-- Extracted material start --

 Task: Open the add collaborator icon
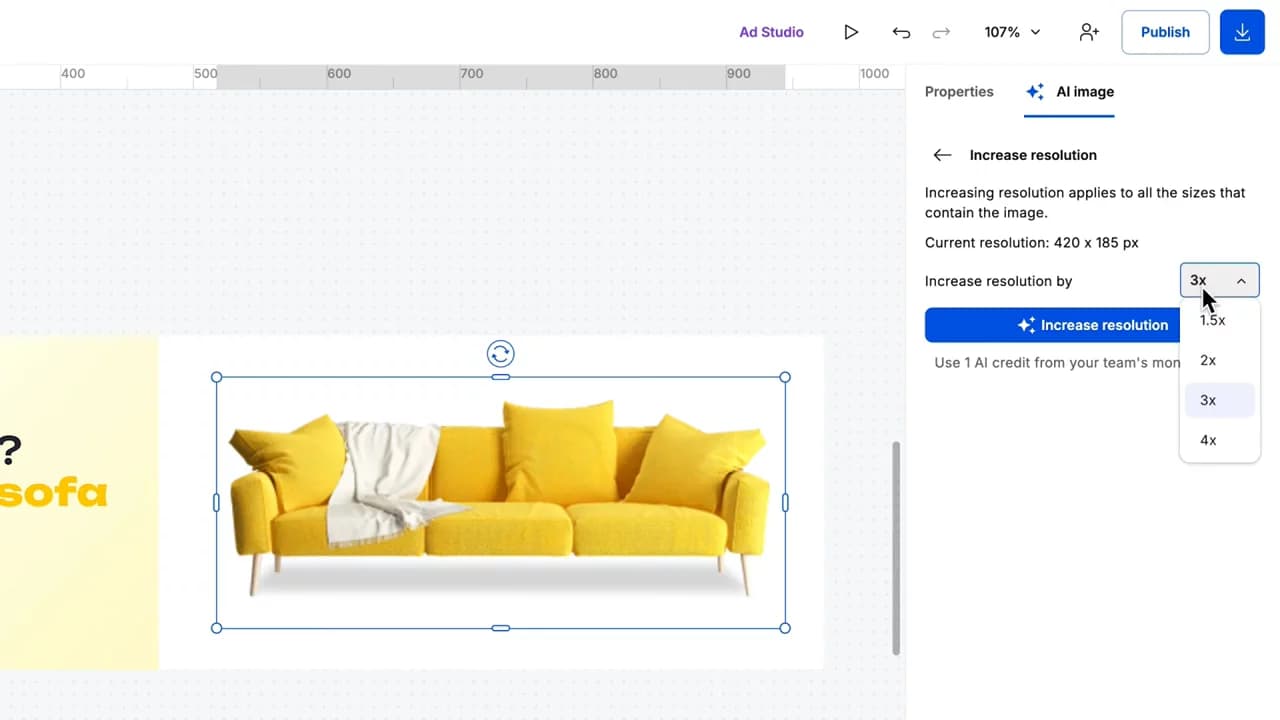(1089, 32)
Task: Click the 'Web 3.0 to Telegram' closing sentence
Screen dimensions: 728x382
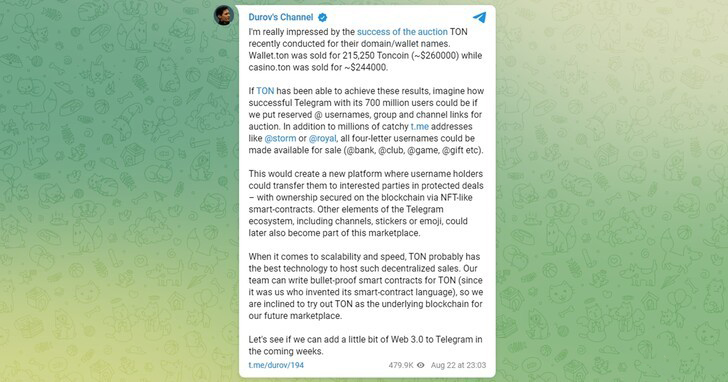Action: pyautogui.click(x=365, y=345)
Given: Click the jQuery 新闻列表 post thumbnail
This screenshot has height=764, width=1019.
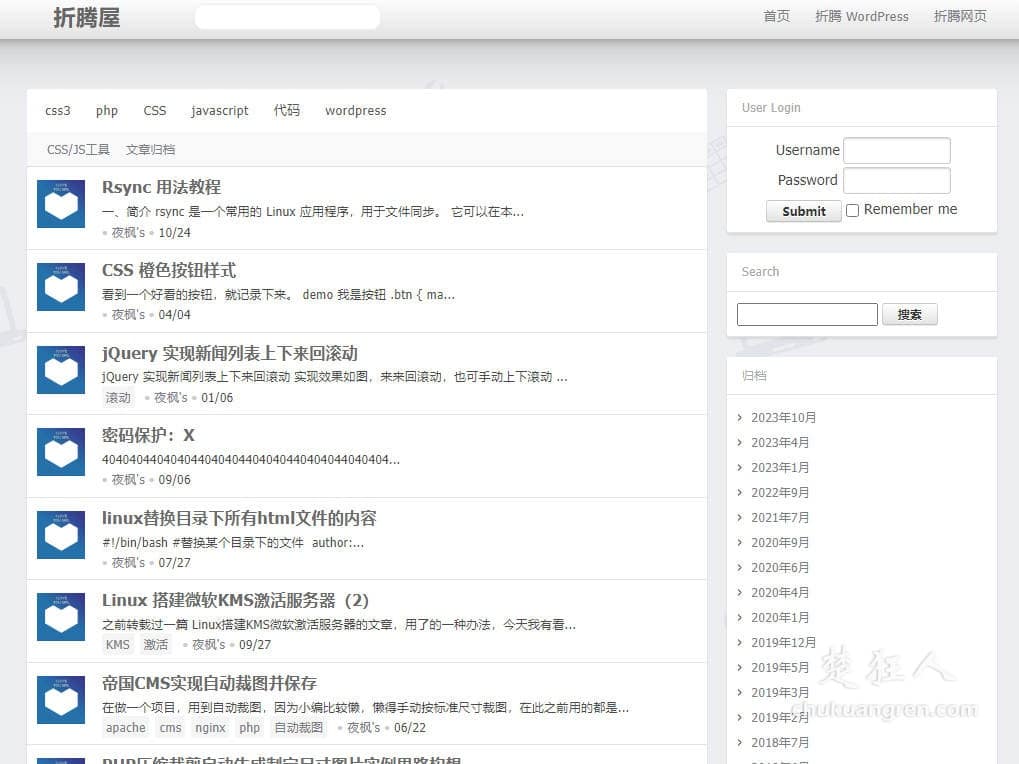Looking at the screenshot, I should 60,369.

-- Extracted material end --
-- Extracted material start --

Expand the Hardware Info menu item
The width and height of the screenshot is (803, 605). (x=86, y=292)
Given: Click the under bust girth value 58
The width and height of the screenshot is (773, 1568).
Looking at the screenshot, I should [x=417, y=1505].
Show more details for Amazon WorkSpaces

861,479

-- Extracted material end --
-- Extracted material start --

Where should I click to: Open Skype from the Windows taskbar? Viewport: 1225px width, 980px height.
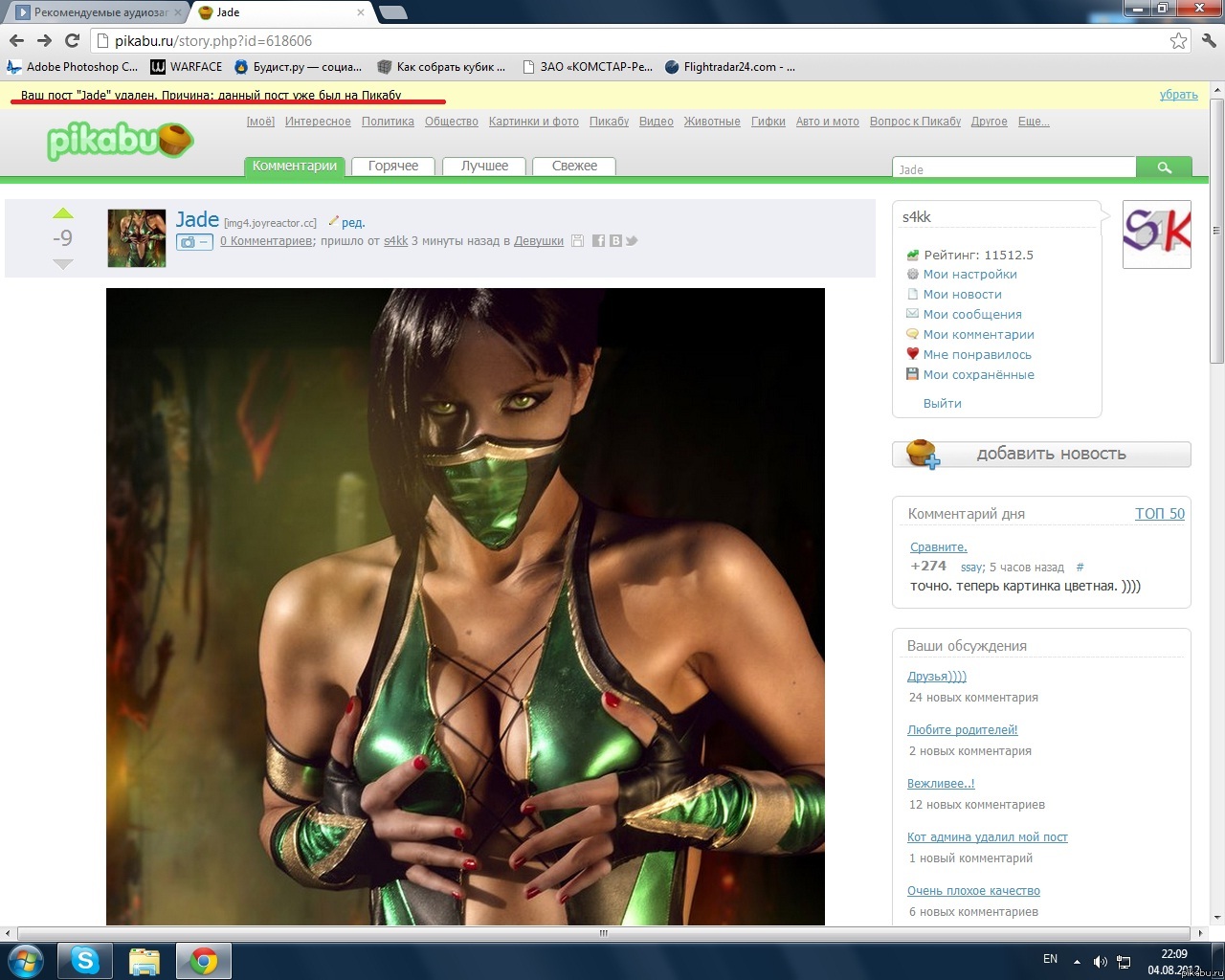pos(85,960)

-- Extracted material end --

• Required work:
Render the material as a JSON list of strings, one string per line, from the line with "Task: Click the" through the line with "Looking at the screenshot, I should 60,369.". Skip blank lines and leave the pictures out.

• Written reply:
[
  "Task: Click the 'Web 3.0 to Telegram' closing sentence",
  "Screen dimensions: 728x382",
  "Action: pyautogui.click(x=365, y=345)",
  "Given: Click the jQuery 新闻列表 post thumbnail",
  "This screenshot has height=764, width=1019.",
  "Looking at the screenshot, I should 60,369."
]